Single-mother families are nearly five times as likely to be poor than married-couple families and a majority of America’s poor children live in single mother-led households, according to the left-leaning Center for American Progress.
At the other end of the political spectrum, the conservative Heritage Foundation says marriage is the greatest weapon against child poverty.
“Family disintegration, lack of education, and counterproductive welfare incentives all contribute to child poverty,” Heritage wrote recently. “Rebuilding a strong marriage culture should be at the forefront of our efforts to fight poverty.”
A New York Times story cited a number of studies that attributed the growing income gaps in American society to the changing structure of the typical family with the growing number of single parent families. The article suggested that changing marriage patterns could account for anywhere from 15-40% of growing income inequality across the country, with a surge in births outside of marriage among less educated women pushing single-parent families into the lower end of the socio-economic range.
“College-educated Americans … are increasingly likely to marry one another, compounding their growing advantages in pay,” The Times said. “Less-educated women…are growing less likely to marry at all, raising children on pinched paychecks that come in ones, not twos.”
“It is the privileged Americans who are marrying, and marrying helps them stay privileged,” said Andrew Cherlin from Johns Hopkins University.
Now there’s even more evidence connecting single-motherhood to poverty.
The Earned Income Tax Credit (EITC) is a refundable tax credit for low to moderate income working persons, particularly those with children.

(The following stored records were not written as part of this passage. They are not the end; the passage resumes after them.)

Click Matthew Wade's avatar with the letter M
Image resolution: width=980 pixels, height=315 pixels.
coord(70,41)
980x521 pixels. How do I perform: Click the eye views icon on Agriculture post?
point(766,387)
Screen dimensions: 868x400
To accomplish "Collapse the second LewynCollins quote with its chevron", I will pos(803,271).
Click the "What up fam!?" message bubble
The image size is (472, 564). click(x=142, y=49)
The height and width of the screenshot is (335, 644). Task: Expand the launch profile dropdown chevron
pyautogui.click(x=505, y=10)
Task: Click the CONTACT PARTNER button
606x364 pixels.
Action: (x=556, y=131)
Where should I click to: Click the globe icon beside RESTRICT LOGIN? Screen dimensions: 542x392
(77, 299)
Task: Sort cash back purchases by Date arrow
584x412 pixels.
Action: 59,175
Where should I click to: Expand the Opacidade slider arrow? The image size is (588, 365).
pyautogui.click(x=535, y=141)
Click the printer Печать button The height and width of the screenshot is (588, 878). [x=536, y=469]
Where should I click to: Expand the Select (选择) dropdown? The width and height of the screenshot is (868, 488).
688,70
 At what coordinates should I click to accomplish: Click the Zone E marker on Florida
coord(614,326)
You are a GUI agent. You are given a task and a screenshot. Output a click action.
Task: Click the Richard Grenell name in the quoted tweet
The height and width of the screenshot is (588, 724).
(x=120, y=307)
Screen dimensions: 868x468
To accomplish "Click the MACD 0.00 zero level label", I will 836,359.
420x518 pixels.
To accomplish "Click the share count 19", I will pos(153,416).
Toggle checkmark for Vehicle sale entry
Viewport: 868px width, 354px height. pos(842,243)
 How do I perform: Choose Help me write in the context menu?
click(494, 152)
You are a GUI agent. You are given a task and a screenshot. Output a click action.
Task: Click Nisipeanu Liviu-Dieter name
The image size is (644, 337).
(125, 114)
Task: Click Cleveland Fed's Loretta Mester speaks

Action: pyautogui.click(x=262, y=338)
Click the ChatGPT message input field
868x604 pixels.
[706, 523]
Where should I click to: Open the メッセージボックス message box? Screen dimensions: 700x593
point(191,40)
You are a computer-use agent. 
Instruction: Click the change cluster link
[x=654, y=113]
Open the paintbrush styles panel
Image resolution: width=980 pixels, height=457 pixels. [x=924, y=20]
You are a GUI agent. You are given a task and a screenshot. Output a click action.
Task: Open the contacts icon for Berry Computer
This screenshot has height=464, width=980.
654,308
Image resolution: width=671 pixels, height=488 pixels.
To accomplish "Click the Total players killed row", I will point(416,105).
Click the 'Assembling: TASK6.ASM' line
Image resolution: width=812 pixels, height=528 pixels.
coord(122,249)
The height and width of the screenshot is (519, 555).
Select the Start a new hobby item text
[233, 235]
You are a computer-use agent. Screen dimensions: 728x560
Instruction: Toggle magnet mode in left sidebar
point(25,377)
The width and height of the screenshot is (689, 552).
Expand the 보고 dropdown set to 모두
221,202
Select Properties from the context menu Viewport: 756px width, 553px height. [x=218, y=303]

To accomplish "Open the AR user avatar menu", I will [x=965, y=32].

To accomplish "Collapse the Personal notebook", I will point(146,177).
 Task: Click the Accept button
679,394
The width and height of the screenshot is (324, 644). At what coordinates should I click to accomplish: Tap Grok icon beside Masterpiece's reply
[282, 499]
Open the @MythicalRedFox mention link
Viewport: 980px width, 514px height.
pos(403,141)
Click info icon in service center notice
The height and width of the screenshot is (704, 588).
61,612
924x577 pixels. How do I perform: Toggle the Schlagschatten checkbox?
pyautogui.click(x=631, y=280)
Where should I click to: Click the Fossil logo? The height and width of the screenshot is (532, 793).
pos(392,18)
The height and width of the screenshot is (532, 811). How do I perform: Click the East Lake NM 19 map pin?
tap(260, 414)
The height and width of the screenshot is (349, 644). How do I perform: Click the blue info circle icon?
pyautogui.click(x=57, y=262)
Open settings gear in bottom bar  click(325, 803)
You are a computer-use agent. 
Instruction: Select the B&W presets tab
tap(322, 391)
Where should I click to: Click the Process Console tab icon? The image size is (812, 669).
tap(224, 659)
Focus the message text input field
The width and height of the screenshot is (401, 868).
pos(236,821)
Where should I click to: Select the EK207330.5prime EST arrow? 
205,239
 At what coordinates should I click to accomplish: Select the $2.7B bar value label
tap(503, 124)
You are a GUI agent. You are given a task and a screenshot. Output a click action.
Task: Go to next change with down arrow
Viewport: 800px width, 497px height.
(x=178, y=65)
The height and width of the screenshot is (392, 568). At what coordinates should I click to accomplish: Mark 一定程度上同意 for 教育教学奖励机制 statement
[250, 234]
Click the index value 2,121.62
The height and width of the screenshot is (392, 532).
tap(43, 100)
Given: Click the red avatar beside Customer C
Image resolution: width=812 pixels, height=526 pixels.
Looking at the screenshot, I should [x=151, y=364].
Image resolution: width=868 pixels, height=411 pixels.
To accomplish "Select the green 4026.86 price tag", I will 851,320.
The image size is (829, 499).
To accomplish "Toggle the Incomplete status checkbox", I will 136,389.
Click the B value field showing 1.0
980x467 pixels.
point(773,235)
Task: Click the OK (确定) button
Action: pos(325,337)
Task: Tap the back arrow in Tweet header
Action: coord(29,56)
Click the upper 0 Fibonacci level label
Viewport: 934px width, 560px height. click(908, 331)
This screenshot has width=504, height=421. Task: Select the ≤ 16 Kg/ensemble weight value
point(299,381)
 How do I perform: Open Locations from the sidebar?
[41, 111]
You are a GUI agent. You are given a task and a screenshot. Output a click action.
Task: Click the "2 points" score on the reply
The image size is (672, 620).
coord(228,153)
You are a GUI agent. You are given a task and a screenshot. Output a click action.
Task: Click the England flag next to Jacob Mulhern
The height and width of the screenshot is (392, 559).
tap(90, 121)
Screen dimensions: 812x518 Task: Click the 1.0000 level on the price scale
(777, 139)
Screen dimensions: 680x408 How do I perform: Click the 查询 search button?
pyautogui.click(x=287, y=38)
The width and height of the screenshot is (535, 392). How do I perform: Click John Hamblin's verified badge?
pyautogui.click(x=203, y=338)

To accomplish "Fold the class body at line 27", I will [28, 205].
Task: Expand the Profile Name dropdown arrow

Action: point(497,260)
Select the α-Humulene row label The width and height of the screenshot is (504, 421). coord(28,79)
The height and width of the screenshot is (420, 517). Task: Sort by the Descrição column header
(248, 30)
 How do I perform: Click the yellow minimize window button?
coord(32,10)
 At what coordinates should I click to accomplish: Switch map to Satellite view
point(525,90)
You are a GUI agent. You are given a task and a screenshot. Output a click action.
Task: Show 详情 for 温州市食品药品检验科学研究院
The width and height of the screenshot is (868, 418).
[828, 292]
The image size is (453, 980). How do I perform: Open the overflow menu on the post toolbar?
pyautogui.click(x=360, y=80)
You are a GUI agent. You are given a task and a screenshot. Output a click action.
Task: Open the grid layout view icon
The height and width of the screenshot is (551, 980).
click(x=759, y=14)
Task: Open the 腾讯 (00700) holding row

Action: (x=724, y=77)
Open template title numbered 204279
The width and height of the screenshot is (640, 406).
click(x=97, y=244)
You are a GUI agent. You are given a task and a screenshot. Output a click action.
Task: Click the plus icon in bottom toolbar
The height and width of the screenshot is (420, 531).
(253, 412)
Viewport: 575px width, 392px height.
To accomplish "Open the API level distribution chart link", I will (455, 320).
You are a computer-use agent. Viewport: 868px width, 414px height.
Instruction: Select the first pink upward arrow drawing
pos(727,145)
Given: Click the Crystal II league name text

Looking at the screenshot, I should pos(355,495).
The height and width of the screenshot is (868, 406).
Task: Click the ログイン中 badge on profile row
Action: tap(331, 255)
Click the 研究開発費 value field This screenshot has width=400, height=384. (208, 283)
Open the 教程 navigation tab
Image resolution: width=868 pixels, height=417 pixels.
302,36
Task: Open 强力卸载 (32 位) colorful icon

The Brookings Institution, a Washington, D.C.-based centrist think tank, put together an illuminating interactive map of the share of taxpayers that claim the EITC at the county level nationwide:
Map: The Earned Income Tax Credit in Your County
Brookings then compared the EITC map with a map of single motherhood in the United States in the most recent year for which complete data is available.
Map: Percent of all households that are single female headed with children in 2010.
The principal conclusion? The map of EITC benefits by county looks a lot like a map of single motherhood.
As Brookings points out, looking at the number of parents in a household as an indicator of financial stability and opportunity, changing marriage patterns could account for anywhere from 15-40% of growing income inequality across the country.
While correlation doesn’t necessarily equal causation, the link between poverty and mothers with children growing up without a father is clearly something that ought to be part of the discussion of income inequality in the United States.